Main evaluation criteria for selection of indicators are given in all systems. Relevance, scientific soundness and feasibility are among the central ones. A prerequisite in the U.S., Swedish and OECD systems is that indicators should be chosen from a list of indicators already employed in existing systems. The reason for this is often time constraint and limited resources. The WHO system is also built on international experience with specific indicators; however, new measures are also developed in areas where a need is identified. The majority of the systems use existing data sources as their sole basis for indicator retrieval; this may be hospital administrative data, quality registries and patient surveys. The Danish system is unique, basing their datasets on mandatory reporting, which also include relevant information to perform case-mix analyses. For most systems the procedures for selection of indicators seem to be quite uniform, involving expert panels in consensus processes with a more or less systematic approach.

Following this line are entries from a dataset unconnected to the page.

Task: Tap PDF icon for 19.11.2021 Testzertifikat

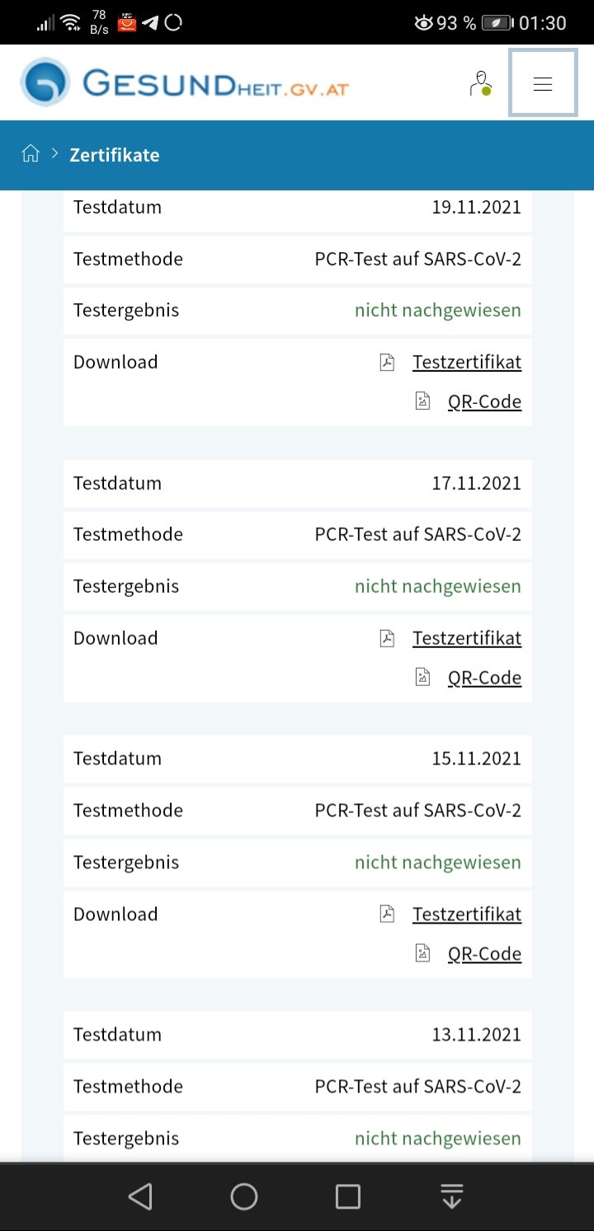Action: 387,362
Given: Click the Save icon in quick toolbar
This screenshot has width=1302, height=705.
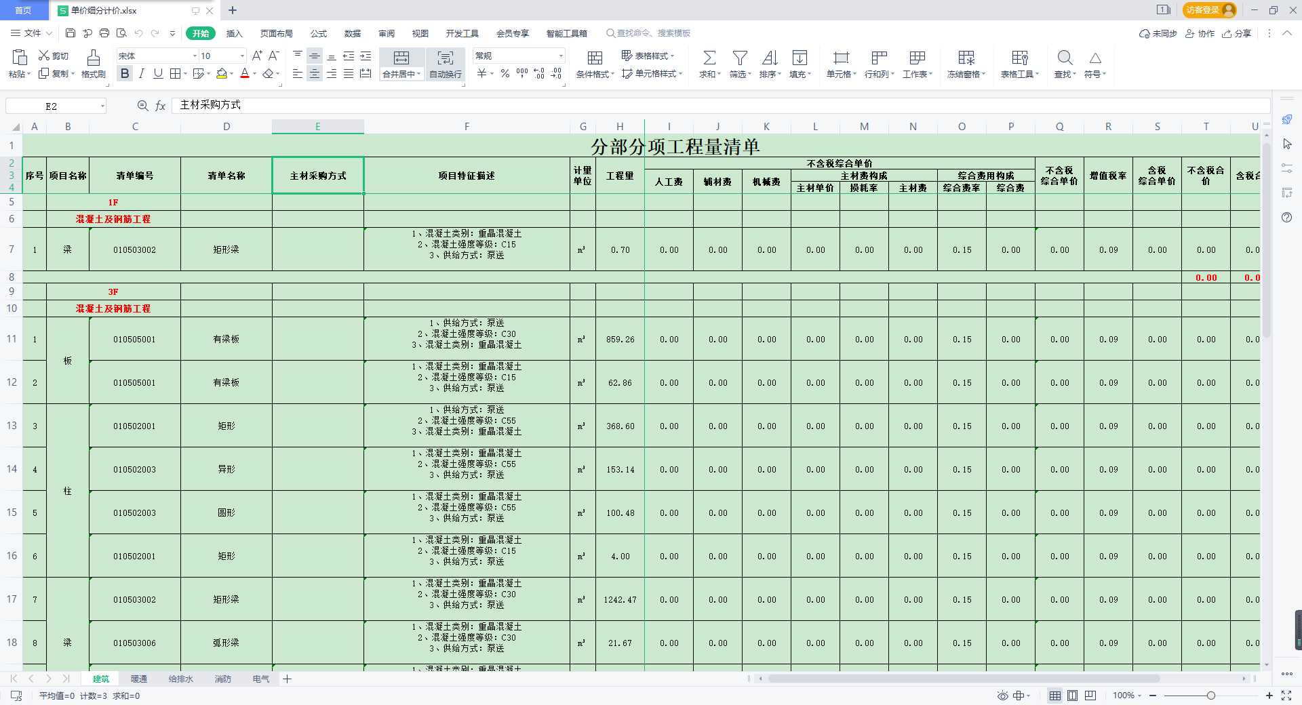Looking at the screenshot, I should click(71, 33).
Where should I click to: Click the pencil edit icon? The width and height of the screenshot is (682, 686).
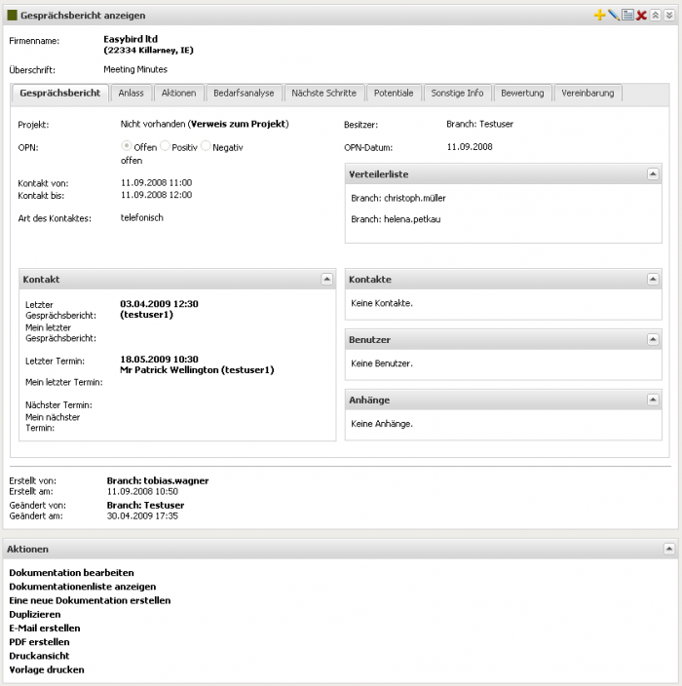pyautogui.click(x=613, y=16)
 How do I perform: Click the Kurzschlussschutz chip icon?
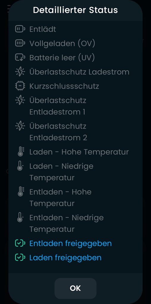(x=20, y=86)
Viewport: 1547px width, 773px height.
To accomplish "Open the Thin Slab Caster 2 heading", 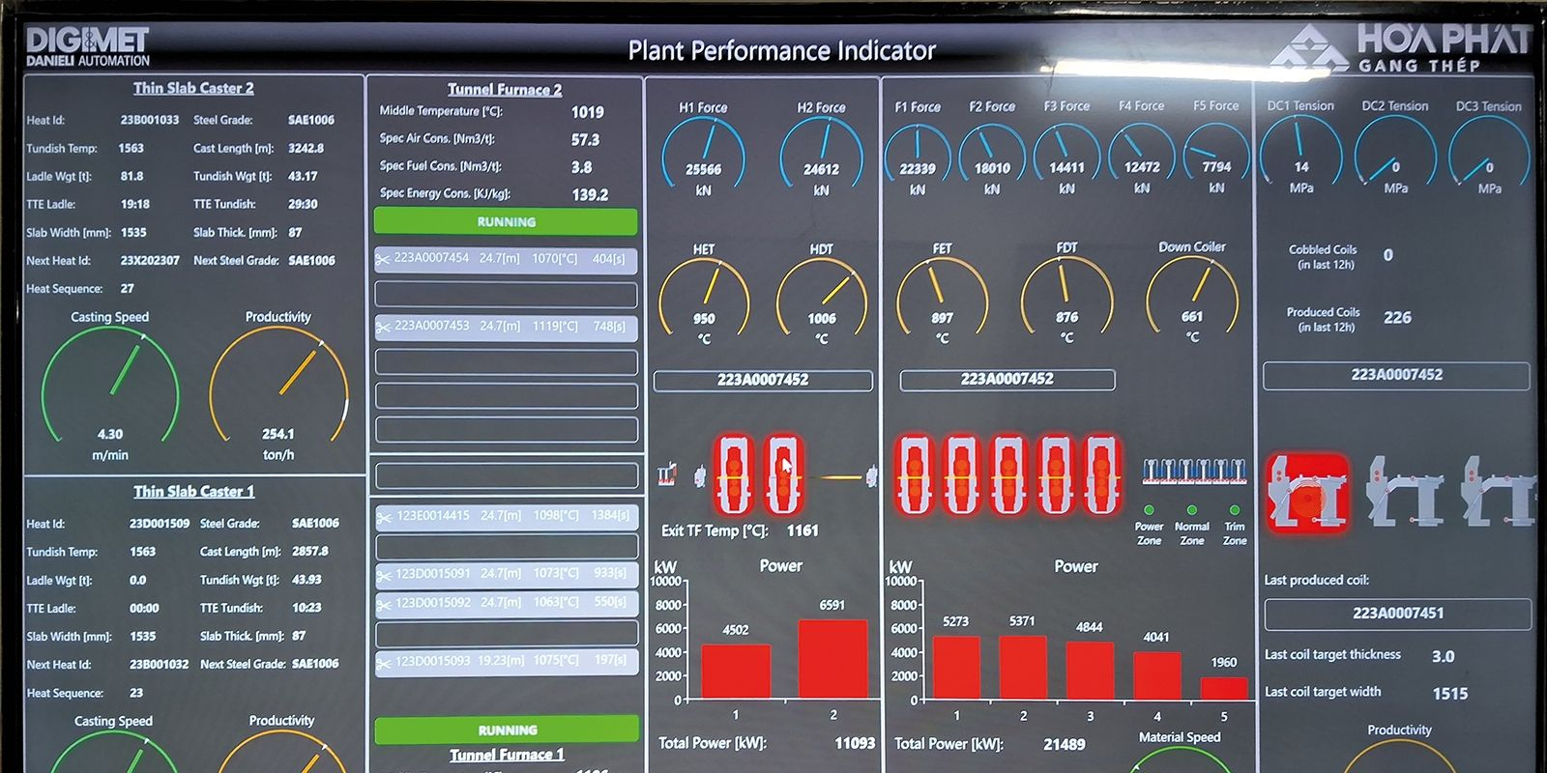I will (193, 88).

All systems except WHO, make national reports publicly available, including comparative data at various levels. The internal reports prepared by WHO is primarily an instrument for national and international benchmarking among "peer hospitals". The resources put into the format and presentation of the systems quality reports varies. Most reports present some normative interpretations, such as trend analyses or comparisons against a national or regional average.
This review shows the significance of having a conceptual framework with a clearly articulated vision of how a measurement and reporting system for the hospital sector should be organized, implemented and sustained. So far, the Norwegian national indicator system lacks a comprehensive and coherent framework; work to get this in place should therefore be given high priority. To secure acceptance and legitimacy, it is important that representatives from professional and other relevant user groups take part in this work.
We recommend that the further development of quality indicators is based on internationally recognized procedures and norms, as described in this report. Among the key elements is the systematic approach which takes into account both professional as well as value based considerations. In our opinion such activities are best taken care of through formalized consensus processes with panel members that are thoroughly selected.
Further development of the Norwegian quality indicator systems, either national or regional, should be built on international research and experience, particularly what may be considered systems of excellence. Inherent in these systems is transparency regarding their evidence base and the procedures for selection of indicator sets. The choice of a model system for such purposes also depend on purpose and target groups for a Norwegian system, i.e. type of control and type of action expected from the measurements. Prior to transferring individual indicators to a Norwegian context, it is recommended that theoretical or empirical testing is carried out to secure their reliability and validity.
This review shows that there is a great need for research in this area. We propose that this is attended to through the development of a strategic plan which takes into account how a multiprofessional environment best is created and how qualifications can be further raised to support the Norwegian performance measurement systems.